STAT and ATP
STAT (the Stack Trace Analysis Tool) is a highly scalable, lightweight tool that gathers and merges stack traces from all of the processes of a parallel application. The results are then presented graphically as a call tree showing the location that each process is executing.
It suppports distributed-memory parallel programming only such as MPI, Coarray Fortran and UPC (Unified Parallel C).
STAT needs to be run on a MOM (batch management) node. The steps are:
1. Find the MOM node your job is on by running the following command:
% qstat -f <jobid> | grep login_node_id
% qstat -f 722272 | grep login_node_id login_node_id = nid02051
2. Login to the MOM node that launched your application:
% ssh -XY nid02051
3. Find the process id of the aprun command for your application:
% ps -fH UID PID PPID C STIME TTY TIME CMD wyang 23953 16045 0 Feb01 pts/0 00:00:00 aprun -n 4 ./jacobi_mpi wyang 23961 23953 0 Feb01 pts/0 00:00:00 aprun -n 4 ./jacobi_mpi
So you see that the PID for the aprun command is 23953.
4. Load the module stat
% module load stat
5. Run the STAT command on this process. You may want to use the -i flag to gather source line numbers, too:
% STAT -i 23953 Attaching to application... Attached! ... Results written to /scratch1/scratch/wyang/parallel_jacobi/stat_results/jacobi_mpi.0010
STAT takes several backtrace samples after attaching to the running processes. The result file is created in the 'stat_results' subdirectory under the current working directory. This subdirectory contains another subdirectory whose name is based on your parallel application's executable name that contains the merged stack trace file in DOT format.
6. Then, run the GUI command, 'STATview', with the file above to visualize the generated *.dot files for stack backtrace information.
% STATview stat_results/jacobi_mpi.010/jacobi_mpi.0010.3D.dot
The above call tree diagram reveals that rank 0 is in the 'init_fields' routine (line 172 of jacobi_mpi.f90), rank 3 in the 'set_bc' routine (line 214 of the same source file), and the other ranks (1 and 2) are in the MPI_Sendrecv function. If this pattern persists, it means that the code hangs in these locations. With this information, you may want to use a full-fledged parallel debugger such as DDT or TotalView to find out why your code is stuck in these places.
Another useful tool in the same vein is ATP (Abnormal Termination Processing) that Cray has developed. ATP gathers stack backtraces when the code crashes, by running STAT before it exits.
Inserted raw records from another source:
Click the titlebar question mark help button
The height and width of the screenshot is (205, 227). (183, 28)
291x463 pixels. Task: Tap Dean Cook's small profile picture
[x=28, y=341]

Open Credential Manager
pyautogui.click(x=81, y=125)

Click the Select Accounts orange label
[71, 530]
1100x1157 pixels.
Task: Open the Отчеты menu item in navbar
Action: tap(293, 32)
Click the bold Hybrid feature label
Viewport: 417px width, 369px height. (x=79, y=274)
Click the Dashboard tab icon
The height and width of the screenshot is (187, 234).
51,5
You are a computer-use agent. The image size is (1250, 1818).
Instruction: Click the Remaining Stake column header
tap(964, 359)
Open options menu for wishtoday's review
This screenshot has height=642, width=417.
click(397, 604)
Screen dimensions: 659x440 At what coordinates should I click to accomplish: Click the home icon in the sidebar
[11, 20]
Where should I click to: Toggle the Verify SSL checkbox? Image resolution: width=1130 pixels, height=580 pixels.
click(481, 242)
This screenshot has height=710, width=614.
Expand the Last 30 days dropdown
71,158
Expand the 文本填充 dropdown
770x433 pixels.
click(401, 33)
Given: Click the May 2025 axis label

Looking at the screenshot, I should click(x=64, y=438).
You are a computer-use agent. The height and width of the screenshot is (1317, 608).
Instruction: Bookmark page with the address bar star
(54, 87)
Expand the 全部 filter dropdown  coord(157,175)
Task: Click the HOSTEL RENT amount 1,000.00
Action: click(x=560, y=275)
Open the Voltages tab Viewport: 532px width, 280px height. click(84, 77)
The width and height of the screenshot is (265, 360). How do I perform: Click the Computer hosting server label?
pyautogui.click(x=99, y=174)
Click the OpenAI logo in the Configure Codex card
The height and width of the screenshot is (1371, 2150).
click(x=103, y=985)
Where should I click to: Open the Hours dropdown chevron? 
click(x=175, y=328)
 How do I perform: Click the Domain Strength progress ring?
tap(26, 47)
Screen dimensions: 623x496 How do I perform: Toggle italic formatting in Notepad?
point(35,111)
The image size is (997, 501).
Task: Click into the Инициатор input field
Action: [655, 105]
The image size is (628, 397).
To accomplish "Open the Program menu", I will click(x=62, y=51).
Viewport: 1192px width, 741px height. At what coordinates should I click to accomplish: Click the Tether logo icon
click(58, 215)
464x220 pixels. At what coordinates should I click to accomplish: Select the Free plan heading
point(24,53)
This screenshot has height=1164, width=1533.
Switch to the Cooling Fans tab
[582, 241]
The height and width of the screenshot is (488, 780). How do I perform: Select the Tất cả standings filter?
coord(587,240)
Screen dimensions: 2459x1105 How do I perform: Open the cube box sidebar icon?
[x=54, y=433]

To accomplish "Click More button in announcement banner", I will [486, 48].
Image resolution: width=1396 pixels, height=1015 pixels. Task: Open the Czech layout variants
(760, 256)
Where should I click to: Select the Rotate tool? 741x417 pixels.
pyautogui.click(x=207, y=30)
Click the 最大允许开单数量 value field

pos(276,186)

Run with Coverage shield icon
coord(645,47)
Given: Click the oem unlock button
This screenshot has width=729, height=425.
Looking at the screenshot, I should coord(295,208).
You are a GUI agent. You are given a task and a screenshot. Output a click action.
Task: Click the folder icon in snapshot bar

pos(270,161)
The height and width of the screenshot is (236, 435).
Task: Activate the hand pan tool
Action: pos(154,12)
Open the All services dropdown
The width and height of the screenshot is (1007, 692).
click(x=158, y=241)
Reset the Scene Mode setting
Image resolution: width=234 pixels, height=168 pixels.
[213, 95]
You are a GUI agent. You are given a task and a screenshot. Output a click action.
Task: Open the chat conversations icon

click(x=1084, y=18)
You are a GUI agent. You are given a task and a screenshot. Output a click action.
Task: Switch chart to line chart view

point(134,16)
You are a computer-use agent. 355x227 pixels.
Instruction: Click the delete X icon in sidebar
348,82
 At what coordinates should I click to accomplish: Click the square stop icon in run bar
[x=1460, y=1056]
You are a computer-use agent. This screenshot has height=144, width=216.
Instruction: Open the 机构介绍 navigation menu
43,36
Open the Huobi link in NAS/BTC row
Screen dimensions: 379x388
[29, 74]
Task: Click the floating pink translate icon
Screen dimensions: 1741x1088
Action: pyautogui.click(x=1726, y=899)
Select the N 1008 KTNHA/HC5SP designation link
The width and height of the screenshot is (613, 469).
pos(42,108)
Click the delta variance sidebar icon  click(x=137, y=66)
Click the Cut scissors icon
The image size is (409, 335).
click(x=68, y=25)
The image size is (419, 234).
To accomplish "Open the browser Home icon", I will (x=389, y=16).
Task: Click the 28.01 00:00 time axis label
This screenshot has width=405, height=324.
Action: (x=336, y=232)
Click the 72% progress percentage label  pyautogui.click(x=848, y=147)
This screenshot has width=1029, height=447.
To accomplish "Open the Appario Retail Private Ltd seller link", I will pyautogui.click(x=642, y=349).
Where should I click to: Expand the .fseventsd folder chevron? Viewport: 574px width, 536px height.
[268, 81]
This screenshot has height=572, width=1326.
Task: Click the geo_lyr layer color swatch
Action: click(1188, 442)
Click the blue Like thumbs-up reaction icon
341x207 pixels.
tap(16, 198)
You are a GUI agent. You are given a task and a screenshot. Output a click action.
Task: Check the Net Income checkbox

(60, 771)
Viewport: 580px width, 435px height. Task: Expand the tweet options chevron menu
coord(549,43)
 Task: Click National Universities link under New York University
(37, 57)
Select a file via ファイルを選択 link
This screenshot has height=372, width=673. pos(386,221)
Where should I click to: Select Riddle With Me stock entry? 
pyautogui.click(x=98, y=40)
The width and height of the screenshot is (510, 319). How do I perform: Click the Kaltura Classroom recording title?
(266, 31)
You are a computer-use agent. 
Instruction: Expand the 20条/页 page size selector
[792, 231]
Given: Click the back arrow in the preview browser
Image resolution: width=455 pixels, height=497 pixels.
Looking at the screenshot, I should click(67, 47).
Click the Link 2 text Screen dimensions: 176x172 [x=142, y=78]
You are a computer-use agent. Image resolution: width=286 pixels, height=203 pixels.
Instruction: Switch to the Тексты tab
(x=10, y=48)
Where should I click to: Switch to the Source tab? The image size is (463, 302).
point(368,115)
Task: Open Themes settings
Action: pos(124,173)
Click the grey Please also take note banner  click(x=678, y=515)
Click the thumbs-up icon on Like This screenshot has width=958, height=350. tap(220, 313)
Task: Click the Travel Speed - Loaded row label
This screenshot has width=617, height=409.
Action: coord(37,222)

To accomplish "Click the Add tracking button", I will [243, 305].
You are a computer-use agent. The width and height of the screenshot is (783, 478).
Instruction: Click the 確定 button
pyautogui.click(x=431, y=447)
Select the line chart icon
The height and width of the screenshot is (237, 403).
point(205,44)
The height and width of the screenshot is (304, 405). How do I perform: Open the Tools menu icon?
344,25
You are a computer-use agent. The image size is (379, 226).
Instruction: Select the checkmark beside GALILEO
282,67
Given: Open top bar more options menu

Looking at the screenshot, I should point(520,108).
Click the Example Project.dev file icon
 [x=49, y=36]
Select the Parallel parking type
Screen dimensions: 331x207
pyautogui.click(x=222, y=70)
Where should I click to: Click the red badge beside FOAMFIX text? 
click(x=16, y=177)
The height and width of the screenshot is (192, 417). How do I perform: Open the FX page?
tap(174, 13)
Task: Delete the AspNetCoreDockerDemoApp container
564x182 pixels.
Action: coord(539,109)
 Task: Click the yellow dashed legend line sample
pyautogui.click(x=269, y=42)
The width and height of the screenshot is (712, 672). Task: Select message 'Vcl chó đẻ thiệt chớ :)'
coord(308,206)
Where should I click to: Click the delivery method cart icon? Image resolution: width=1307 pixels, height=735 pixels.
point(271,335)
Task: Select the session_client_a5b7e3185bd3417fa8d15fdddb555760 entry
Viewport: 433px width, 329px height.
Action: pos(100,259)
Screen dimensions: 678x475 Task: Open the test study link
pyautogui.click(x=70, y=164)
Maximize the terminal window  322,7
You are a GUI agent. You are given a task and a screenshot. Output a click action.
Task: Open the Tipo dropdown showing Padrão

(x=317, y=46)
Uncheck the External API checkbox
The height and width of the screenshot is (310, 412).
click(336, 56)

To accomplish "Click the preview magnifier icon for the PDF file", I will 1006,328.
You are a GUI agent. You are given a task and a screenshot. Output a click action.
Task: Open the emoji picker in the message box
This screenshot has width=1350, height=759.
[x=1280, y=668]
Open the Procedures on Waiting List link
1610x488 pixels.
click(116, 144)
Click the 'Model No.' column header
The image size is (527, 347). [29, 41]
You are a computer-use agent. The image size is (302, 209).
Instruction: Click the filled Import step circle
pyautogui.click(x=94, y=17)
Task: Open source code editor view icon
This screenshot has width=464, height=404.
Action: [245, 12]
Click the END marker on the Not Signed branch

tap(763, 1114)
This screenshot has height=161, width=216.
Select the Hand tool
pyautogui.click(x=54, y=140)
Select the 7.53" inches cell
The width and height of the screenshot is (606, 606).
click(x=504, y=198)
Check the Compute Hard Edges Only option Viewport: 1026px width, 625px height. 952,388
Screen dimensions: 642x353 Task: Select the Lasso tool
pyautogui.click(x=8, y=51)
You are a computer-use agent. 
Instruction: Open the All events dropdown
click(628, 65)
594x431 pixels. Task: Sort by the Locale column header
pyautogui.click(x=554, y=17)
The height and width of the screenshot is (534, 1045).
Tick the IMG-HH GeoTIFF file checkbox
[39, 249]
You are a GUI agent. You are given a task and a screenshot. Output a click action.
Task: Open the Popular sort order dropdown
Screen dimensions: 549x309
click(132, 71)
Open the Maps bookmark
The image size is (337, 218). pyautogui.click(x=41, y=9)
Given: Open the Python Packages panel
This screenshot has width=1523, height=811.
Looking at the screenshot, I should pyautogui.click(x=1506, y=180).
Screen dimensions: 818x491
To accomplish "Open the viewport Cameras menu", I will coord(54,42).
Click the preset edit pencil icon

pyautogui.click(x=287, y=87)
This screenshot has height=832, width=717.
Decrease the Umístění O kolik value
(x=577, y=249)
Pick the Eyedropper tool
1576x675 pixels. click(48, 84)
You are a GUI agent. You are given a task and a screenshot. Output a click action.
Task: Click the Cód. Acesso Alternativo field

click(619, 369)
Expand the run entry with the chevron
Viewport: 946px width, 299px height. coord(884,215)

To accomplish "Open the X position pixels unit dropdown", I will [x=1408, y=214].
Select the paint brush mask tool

The 'atp' module is load by default on Cray systems, but it is not enabled. To enable it so that it generates stack backtrace info upon a failure, set the following environment variable before your aprun command in your batch script:
setenv ATP_ENABLED 1 # for csh/tcsh export ATP_ENABLED=1 # for bash/sh/ksh
In addition, you need to set the 'FOR_IGNORE_EXCEPTIONS' environment variable if you're using Fortran and you have built with the Intel compiler:
setenv FOR_IGNORE_EXCEPTIONS true # for csh/tcsh export FOR_IGNORE_EXCEPTIONS=true # for bash/sh/ksh
If your Fortran code is built with the GNU compiler, you will need to link with the '-fno-backtrace' option.
When atp is loaded no core file will be generated. However, you can get core dumps (core.atp.<apid>.<rank>) if you set coredumpsize to unlimited:
unlimit coredumpsize # for csh/tcsh ulimit -c unlimited # for bash/sh/ksh
More information can be found in the man page: type 'man intro_atp' or, simply, 'man atp'.
The following is to test ATP using an example code available in the ATP distribution package:
% cp $ATP_HOME/demos/testMPIApp.c . % cc -o testMPIApp testMPIApp.c % cat runit #!/bin/csh #PBS -l mppwidth=24 #PBS -l walltime=5:00 #PBS -q debug #PBS -j oe cd $PBS_O_WORKDIR setenv ATP_ENABLED 1 aprun -n 8 ./testMPIApp 1 4 % qsub runit 714152.edique02 % cat runit.o714152 … Application 2885291 is crashing. ATP analysis proceeding... Stack walkback for Rank 4 starting: _start@start.S:113 firstname.lastname@example.org:226 main@0x400ffb email@example.com:41 Stack walkback for Rank 4 done Process died with signal 4: 'Illegal instruction' View application merged backtrace tree with: statview atpMergedBT.dot You may need to: module load stat …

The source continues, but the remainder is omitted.